À l’opposé, quand un racha fait quelque chose de positif, il paraît logique qu’il existe une façon négative d’interpréter son comportement.
Lorsque le bon sens veut que l’on juge l’autre favorablement, la Torah nous ordonne de le faire, mais quand ce n’est pas le cas, il n’y a aucun impératif de la Torah d’accorder le bénéfice du doute et il y a même parfois une obligation de juger son prochain négativement.

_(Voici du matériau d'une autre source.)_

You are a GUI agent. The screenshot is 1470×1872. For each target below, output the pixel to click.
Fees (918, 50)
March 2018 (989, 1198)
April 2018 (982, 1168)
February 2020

Le rav Yéhonathan Geffen explique : La Torah ne nous demande pas d’être naïf, mais plutôt d’être réaliste et elle nous dit parfois que nous devons juger l’autre défavorablement. C’est pourquoi, lorsque, par exemple, nous commerçons avec les gens, la mitsva de "betsédek tichpot" nous enseigne qu’il ne faut pas être naïf, mais plutôt qu’il faut considérer l’autre justement (avec tsédek) et avec exactitude.
Il est important de se souvenir qu’agir de la sorte n’est pas une mince affaire, notre tendance naturelle peut être de juger l’autre injustement. C’est une erreur, nous dit la Torah ; il faut tenter de traiter les gens équitablement.

[notre yétser ara nous fait mélanger les choses. Mais il doit être clair à nos yeux qu'avec Hachem nous devons lui donner 100% de notre confiance, même si tout semble contre nous.
Avec l'humain, il faut faire preuve de réalisme, de justesse.]

"Apprendre /Interroger des morts" (doréch él amétim - Choftim 18,11)

-> Il y a un concept d’avancer (ol'éh -הולך) ou de rester statique (oméd - עומד). Un הולך est en mesure de grandir spirituellement, comme nous dans ce monde. A l’opposé, un עומד reste statique. Aussi l’ange est-il qualifié d'un עומד, ne pouvant évoluer spirituellement.

Après la mort, on ne peut plus être un הולך. [ce qu'on aura fait dans ce monde déterminera notre position fixe pour l'éternité. ]
Nos Sages (guémara Shabbath 30a) à partir de "bamétim 'hofchi" (Téhilim 88,6), enseignent qu’un défunt est quitte des mitsvot et de la Torah.
Le terme "niftar" (un défunt - נפטר) vient de la racine "patour" (dispensé - פטור) puisqu’une personne décédée est dispensée des mitsvot. Et ce par opposition aux vivants : le mot " 'haï" (vivant - חַי) est lui de la même racine que " 'hayav" (חייב) qui renvoie à l’obligation d’accomplir les préceptes de la Torah.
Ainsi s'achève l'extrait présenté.